1. A downhole motor and pump assembly for use in a tube, the assembly comprising

support means for suspending the assembly downhole,

a housing capable of forming a seal against an inside surface of the tube to divide the tube into a lower region below the seal and an upper region above the seal,

an electric motor,

power means for supplying the electric motor,

a hydraulic pump driven by the electric motor and having a high pressure output,

a piston operated by a directional valve such that the high pressure output from the hydraulic pump is directed by the directional valve alternately above and below the piston so as to reciprocate the piston, and

a fluid pump driven by the piston for pumping well fluid from the lower region to the upper region.

2. The assembly according to claim 1 wherein the high pressure outlet acts on a smaller area on one side of the piston than the other so that the piston operates with more force during one direction of its reciprocal motion than the other direction.

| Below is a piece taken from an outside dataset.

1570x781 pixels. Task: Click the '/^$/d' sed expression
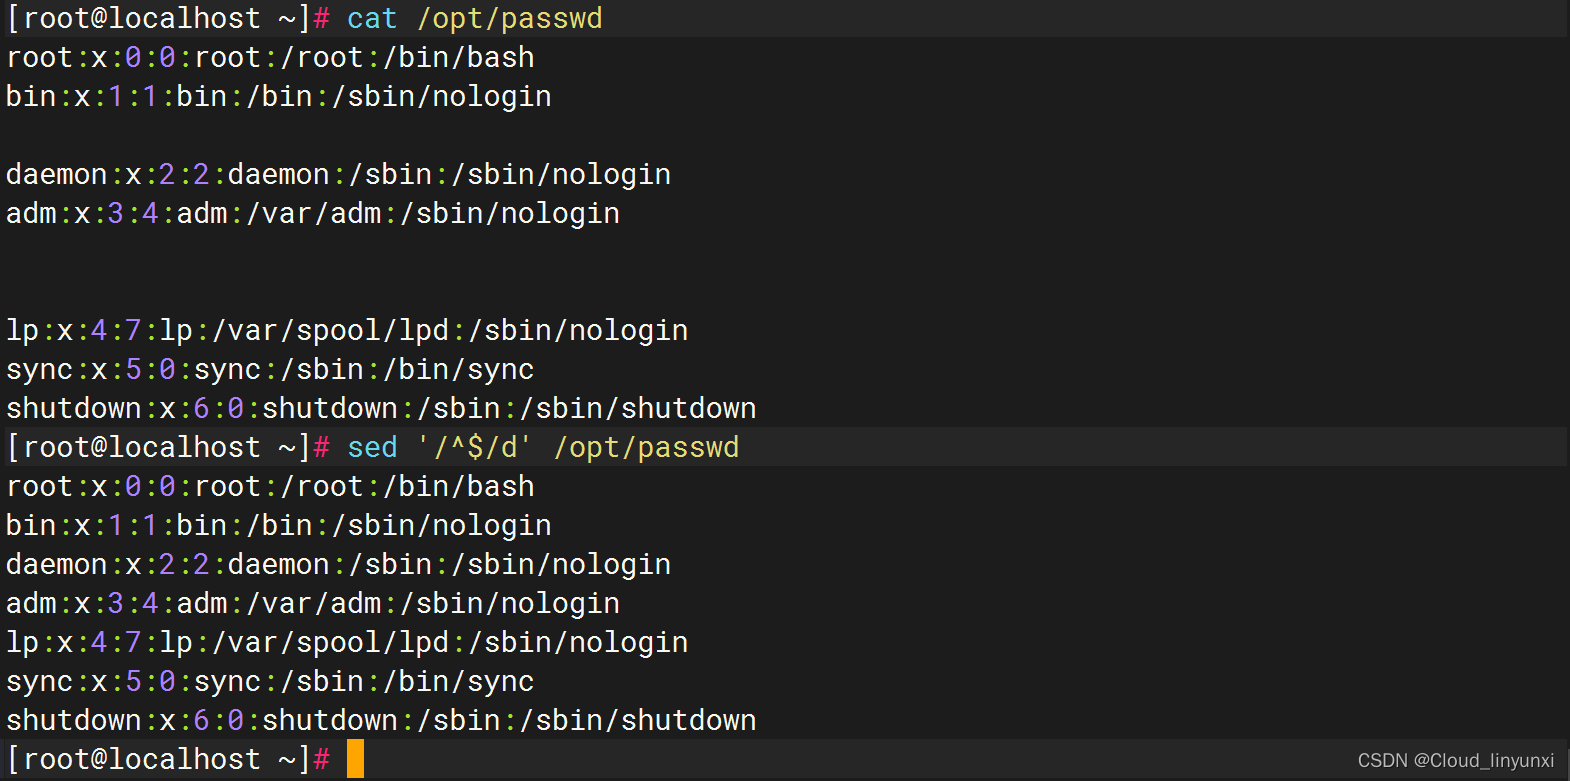474,447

3. The assembly according to claim 1 wherein the directional valve is housed in the piston.

4. The assembly according to claim 1 wherein the piston is connected to the hydraulic pump by a slidable tube which moves with the piston.

5. The assembly according to claim 1 wherein the directional valve includes a spool that switches between two positions during a cycle of the piston.

6. The assembly according to claim 5 wherein the spool is switched by the relative movement of the piston and a collet located around the piston.

7. The assembly according to claim 1 wherein energy storing and releasing means such as springs are associated with the piston to assist the piston's movement and the switching of the spool.

8. The assembly according to claim 1 wherein the fluid pump operates at a compression ratio of 80:1 or higher.